Kementerian Perindustrian (Kemenperin) tengah mengkaji kebijakan mandatori perdagangan karbon khusus sektor industri.
Kemenperin Kaji Kebijakan Perdagangan Karbon Bagi Industri. (Foto:MNC Media)
IDXChannel - Kementerian Perindustrian (Kemenperin) tengah mengkaji kebijakan mandatori perdagangan karbon khusus sektor industri. Rencananya, kebijakan itu akan diimplementasikan pada tahun ini secara bertahap.
Kepala Pusat Industri Hijau Kemenperin Apit Pria Nugraha mengatakan di Uni Eropa akan memberlakukan Carbon Border Adjustment Mechanism (CBAM) di 2026 mendatang. Bahkan, CBAM sendiri merupakan pajak perbatasan karbon pertama di dunia.
Ia menyebut, saat ini pemerintah masih memetakan sistem informasi yang menampung data karbon industri. Dengan sistem informasi ini, nantinya perhitungan perdagangan karbon antar industri baru dapat dilakukan.

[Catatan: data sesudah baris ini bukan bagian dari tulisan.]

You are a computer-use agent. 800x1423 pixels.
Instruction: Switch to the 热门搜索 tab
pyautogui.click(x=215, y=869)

“Minimal kita sudah punya dua periode data, minimal dua tahun. Dan dua tahun ini datanya harus data matang, bukan data coba-coba,” katanya dalam acara Beyond Zero: Carbon Neutrality (CN) Mobility Event di Kemayoran Jakarta, Kamis (13/2/2025).
Ia menjelaskan pasar karbon yang akan dirilis berbeda dengan IDX Carbon. Kebijakan ini sifatnya masih voluntary atau sukarela.

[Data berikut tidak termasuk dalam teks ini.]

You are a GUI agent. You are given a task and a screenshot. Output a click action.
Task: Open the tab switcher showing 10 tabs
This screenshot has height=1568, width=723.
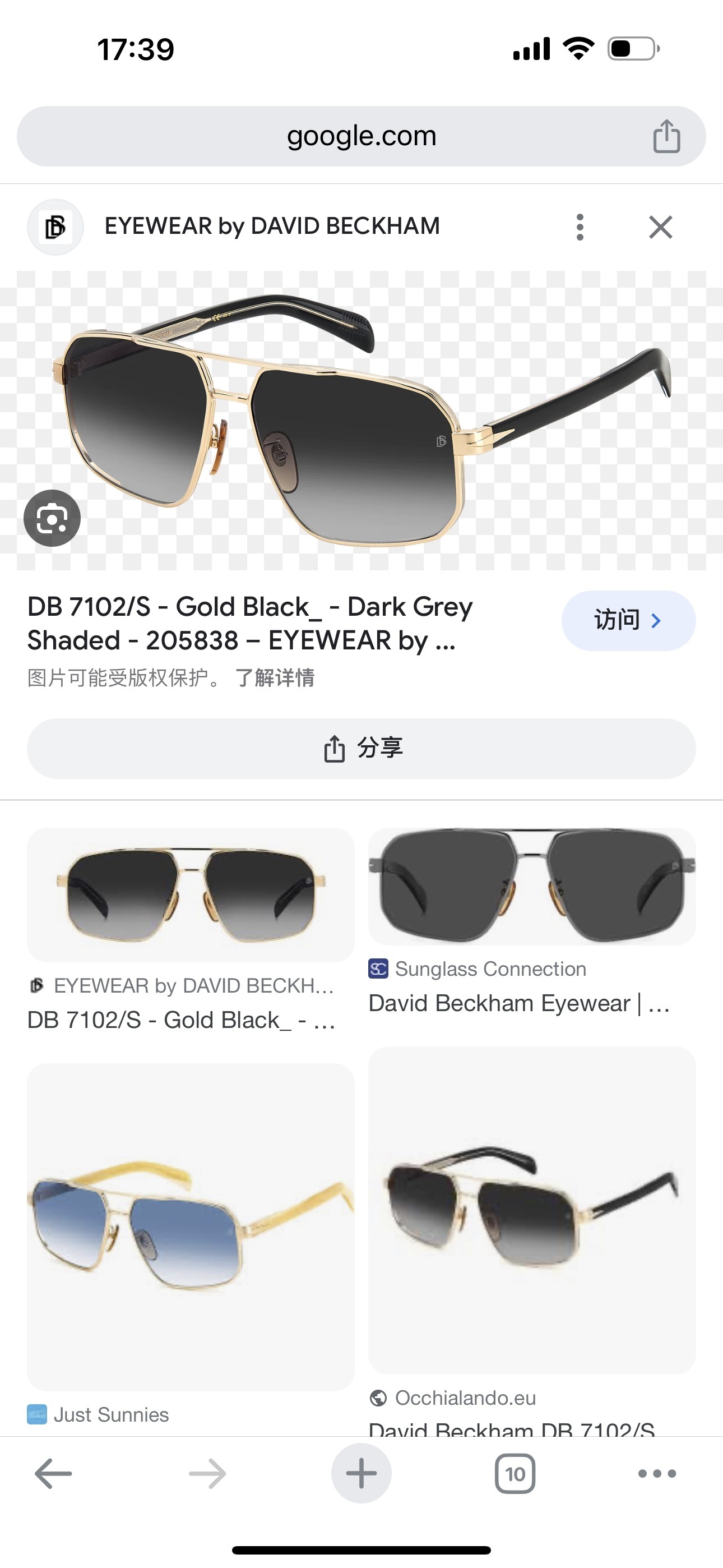click(x=516, y=1474)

"Yang kami susun adalah mandatory carbon market. Yang sudah exist itu namanya voluntary carbon market," ujar Apit.
Ia menambahkan kebijakan mandatori pasar karbon ini awalnya akan diberlakukan pada empat sub sektor industri. Adapun keempat sub sektor itu yakni industri semen, pupuk, kertas dan pulp, serta besi baja.
Adapun empat sektor yang wajib mengikuti pemenuhan pembatasan emisi adalah industri semen, pupuk, baja dan kertas. Aturannya mandatory carbon market ini tengah dalam penyusunan demi upaya menurunkan emisi dalam negeri.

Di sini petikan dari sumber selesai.